Dans de nombreuses régions, la sécheresse estivale a contrarié le semis et la levée des couverts d’interculture. Pour Jérôme Labreuche, ingénieur agronome chez Arvalis, il est inutile de modifier la date de destruction de ces couverts peu développés.

Perspectives Agricoles : Dans de nombreuses régions, la levée des couverts d’interculture a été retardée par un temps trop sec. Dans quel état sont-ils, alors que leur période habituelle de destruction approche ?
Jérôme Labreuche : Il y avait, effectivement, assez peu de couverts correctement développés mi-octobre en région Centre qui a connu des mois d’été très secs. En façade Atlantique et dans l’Est, il y a eu localement un peu plus d’eau sous forme d’orages. La situation est hétérogène mais, globalement, on peut dire que les couverts ont été souvent « ratés » cette année.

 

P. A. : La pluie étant de retour, faut-il laisser aux couverts le temps de mieux se développer ?
J.L. : Réglementairement, il doit s’écouler généralement deux mois entre le semis d’un couvert, réalisé habituellement en août ou septembre, et sa destruction, typiquement début ou mi-novembre. Mais en bien des endroits, les couverts n’ont commencé à lever que fin septembre. On pourrait être tenté de retarder leur destruction afin de leur laisser le temps de jouer leur rôle réglementaire de piège à nitrate mais aussi de source de matière organique au sol. Cependant, il faudrait alors repousser leur destruction à mars et sans être sûr qu’ils se développent correctement étant donné leur levée très tardive.

 

P. A. : Cela ne risquerait-il pas de gêner la préparation des sols ?
J.L. : En effet, si cette préparation est retardée, comme il gèle de moins en moins, le sol risque d’être trop humide au moment de la destruction de ces couverts et du travail du sol. Dans de nombreux cas, le travail du sol gagne à être effectué avant l’hiver sur un sol correctement ressuyé. Retarder la destruction des couverts est donc un pari très risqué - sauf en agriculture de conservation où le sol est très peu ou pas du tout travaillé.

 

P. A. : Nous venons de connaître plusieurs étés successifs extrêmement secs. Que faire pour améliorer l’implantation des couverts dans ces conditions ?
J.L. : C’est une question qui remonte souvent ces dernières années. Dans l’espoir que les graines du couvert germent avant la sécheresse estivale, dans l’humidité et à l’ombre des cultures, certains agriculteurs ont tenté de le semer à la volée dans la culture précédente, avant la récolte.
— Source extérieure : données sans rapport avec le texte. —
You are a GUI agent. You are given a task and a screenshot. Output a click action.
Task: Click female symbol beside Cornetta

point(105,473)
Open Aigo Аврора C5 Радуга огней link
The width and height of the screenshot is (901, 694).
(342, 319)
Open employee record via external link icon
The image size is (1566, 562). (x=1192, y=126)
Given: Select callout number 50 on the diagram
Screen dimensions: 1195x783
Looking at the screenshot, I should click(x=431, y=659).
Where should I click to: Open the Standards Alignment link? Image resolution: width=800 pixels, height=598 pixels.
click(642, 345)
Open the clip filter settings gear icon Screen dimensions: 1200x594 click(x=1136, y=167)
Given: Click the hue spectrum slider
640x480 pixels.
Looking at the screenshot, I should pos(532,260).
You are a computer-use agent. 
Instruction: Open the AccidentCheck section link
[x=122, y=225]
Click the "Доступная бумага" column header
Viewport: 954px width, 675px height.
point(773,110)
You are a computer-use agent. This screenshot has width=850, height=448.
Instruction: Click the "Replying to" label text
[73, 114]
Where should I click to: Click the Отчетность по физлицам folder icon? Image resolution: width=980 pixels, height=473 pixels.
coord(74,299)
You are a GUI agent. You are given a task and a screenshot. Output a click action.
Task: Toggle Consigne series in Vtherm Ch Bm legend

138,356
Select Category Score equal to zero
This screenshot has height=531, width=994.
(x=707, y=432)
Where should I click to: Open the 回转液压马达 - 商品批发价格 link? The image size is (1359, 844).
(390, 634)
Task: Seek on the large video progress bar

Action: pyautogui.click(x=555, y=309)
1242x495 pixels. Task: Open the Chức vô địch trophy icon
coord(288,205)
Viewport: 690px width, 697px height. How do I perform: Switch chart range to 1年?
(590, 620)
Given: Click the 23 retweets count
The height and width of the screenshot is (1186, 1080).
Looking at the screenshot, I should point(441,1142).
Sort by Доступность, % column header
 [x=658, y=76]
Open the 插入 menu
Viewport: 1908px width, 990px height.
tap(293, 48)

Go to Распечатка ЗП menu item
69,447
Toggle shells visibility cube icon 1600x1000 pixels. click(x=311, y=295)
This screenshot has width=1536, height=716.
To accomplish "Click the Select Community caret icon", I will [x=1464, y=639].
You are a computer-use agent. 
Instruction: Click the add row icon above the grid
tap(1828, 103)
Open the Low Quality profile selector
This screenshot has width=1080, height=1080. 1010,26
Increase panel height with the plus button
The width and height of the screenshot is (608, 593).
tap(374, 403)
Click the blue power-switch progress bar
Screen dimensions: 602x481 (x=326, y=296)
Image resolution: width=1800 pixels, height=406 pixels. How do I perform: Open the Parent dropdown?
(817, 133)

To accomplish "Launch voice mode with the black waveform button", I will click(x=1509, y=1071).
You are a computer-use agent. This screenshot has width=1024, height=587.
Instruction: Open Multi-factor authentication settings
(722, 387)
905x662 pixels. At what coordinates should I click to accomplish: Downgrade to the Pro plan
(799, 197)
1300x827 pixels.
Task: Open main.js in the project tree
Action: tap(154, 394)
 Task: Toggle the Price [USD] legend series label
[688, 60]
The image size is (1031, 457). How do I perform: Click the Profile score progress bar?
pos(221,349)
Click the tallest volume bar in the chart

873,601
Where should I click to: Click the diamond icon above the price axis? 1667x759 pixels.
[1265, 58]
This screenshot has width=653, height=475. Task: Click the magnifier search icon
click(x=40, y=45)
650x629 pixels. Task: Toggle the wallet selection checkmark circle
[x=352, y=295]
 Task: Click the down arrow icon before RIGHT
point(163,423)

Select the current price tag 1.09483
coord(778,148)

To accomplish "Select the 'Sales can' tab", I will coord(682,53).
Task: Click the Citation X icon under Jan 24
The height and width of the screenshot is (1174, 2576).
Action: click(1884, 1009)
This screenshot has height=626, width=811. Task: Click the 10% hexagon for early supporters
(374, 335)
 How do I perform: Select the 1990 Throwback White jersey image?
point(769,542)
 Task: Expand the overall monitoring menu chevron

C’est une technique qui peut être très intéressante pour obtenir des couverts bien développés au moment de leur destruction, notamment en semant des espèces de couvert à petites graines (crucifères, moha, niger, sarrasin).
Arvalis a expérimenté cette technique dans les années 1990 et, plus récemment, ces deux derniers étés. Différentes espèces ont été semées trois  semaines avant la récolte ou la veille de cette dernière dans du blé conduit conventionnellement, avec l’écartement habituel, mais non irrigué. Dans plusieurs cas, les couverts ont levé assez vite après le semis mais ils sont morts les semaines qui ont suivi, faute de pluies. Récolter les pailles accentue ce phénomène puisqu’on retire une partie du mulch qui limite l’évaporation de l’eau du sol. Ce n’est donc pas la solution idéale quand il fait si sec. D’ailleurs, même les couverts permanents, pourtant déjà bien implantés lors de la récolte, ont végété ces deux dernières années.